Conclusions—This study is the first to identify maternal smoking during pregnancy as an independent prenatal risk factor of PAIS. Additional prospective studies are needed to confirm this result and to investigate the role of maternal smoking in fetal and neonatal thrombogenesis.
Perinatal arterial ischemic stroke (PAIS) is the most frequent type of pediatric stroke. Its incidence is estimated between one per 2500 and one per 4000 live births and could increase because of a better diagnosis allowed by the emergence of new prenatal and neonatal cerebral imaging techniques. PAIS is also the main cause of hemiplegic cerebral palsy in children and it has been recently shown to induce cognitive impairment.1 Several questions persist about the risk factors of PAIS and its prevention. Recent studies have suggested that maternal risk factors for PAIS include primiparity, infertility, chorioamnionitis, prolonged rupture of membranes, pre-eclampsia, and intrauterine growth retardation.1,2 Nevertheless, no risk factors for maternal thrombosis have been investigated as potential risk factors for PAIS.3 A recent study of 248 neonates with PAIS concluded that definitive causes for most PAIS have not been established, and case–control studies are required.4
The aim of this study was to identify prenatal risk factors associated with symptomatic PAIS at a regional level.
Materials and Methods
The study included the 141 879 live births with gestational age ≥28 weeks gestation recorded from January 1, 2000, to December 31, 2007, in Burgundy, a French region with approximately 18 500 births annually. Neonatal care was provided in one Level III, 7 Level II, and 9 Level I hospitals. Pediatric care was provided in 14 of these hospitals.
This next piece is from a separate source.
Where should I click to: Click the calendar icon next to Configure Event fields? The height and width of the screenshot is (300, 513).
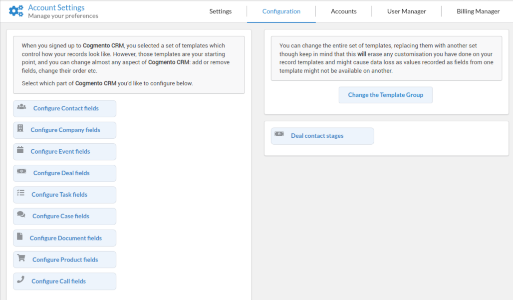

Hospitalizations for PAIS during the 2000 to 2007 period were recorded in the French hospitalization database (Programme de Médicalisation des Systèmes d'Information), which was made available by the Hospital Information Agency. Each hospital stay was identified by an Anonymous Discharge Summary, defined by an anonymous record of medical and administrative information. Hospital stays for PAIS were identified by the code of the International Classification of Diseases, 10th Revision: R568 (seizures), P90 (neonatal seizures), P910 (neonatal cerebral infarct), G802 (congenital hemiplegia), P524 (neonatal hemorrhage intracerebral), and P526 (neonatal cerebellar hemorrhage). Anonymous Discharge Summaries for which the main related or associated diagnosis did not correspond to these codes were excluded.
The medical files of mothers and children with suspected PAIS in the Programme de Médicalisation des Systèmes d'Information database were reviewed by one of the authors (V.D.-S.) using a standardized protocol. Gestational data were obtained from medical files of mothers. These files were filled in by obstetricians and midwives. Data from maternal files could not be modified after delivery.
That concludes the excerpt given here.